• PASSAGE TO READ
Friday, December 12, 2008

Drug Interactions

Drug Interactions

Thursday, December 11, 2008

L has ascended

Inviting L to blog with us, she says that she might as well,so I can zip it on her life and she can write about it for a change. I am no longer Elf Princess, L wants my name. I am currently thinking of new one.

Going back to Cali

Knock Knock who's there, me the idiot. Okay I did lose something in Cali. I've lost alot of somethings there. So I'm getting on a plane and going to the city of my birth. I'll just be driving through though. I have a funeral to attend. I've rented a car like an adult so my parents don't have to pick me up. They'll be busy grieving. I am going to be there for my father, he has lost his father.
I will be there for him. I knew this was coming, just didn't know how fast. I didn't really know the man. He did not particularly like my mother which is sad because she ended up being the one to lovingly care for him during what would be the last year of his life. His son, that was not his favorite, my stepfather was the one that helped him keep his dignity and allowed him to be the King of his castle til his dying day. He was not ever my grandfather, we were just some kids that came along with the package when his son married my mother. I don't feel any particular loss but I do grieve for my parents. I think I am missing some basic human empathy, I don't really view death as negative. The loss for the living is what is indeed sad. There are some losses that I do not want to imagine. I cannot fathom losing my children or my mate. I do not want to know what that particular feeling is like. I had a hard enough time losing my Rebel, and he was only with me a few years.
To me each loss is a reminder of other losses. I barely remember Lindy, I remember the loss and the lack of her in my life more than I actually can recall an abundance of memories involving her. She is like a dream now, and alot of it has melded together with the passage of time. I have pieces of her still, parts of her are with me. A part of her is me. I have her freckles, I have her quirks, I have her namesake.

• GIVEN TASK A
List what the writer of the blog post says they have of Lindy's.
• GIVEN TASK B
In the blog post, what has the writer rented so their parents won't have to pick them up?

• DATA BLOCK
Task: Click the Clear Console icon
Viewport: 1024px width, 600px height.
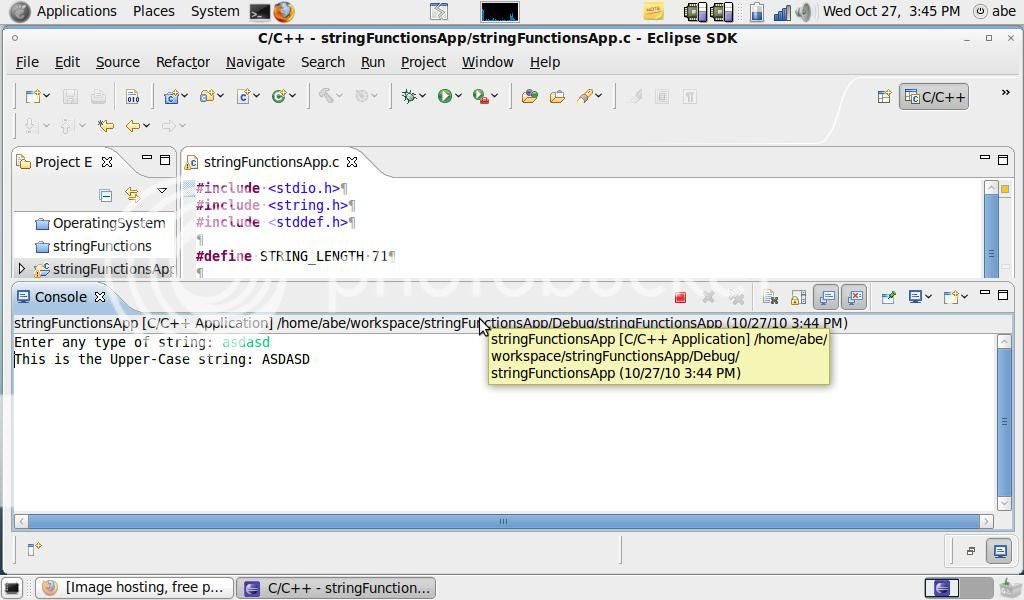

• EXPECTED ANSWER A
Her freckles, her quirks, and her namesake.

• EXPECTED ANSWER B
A car.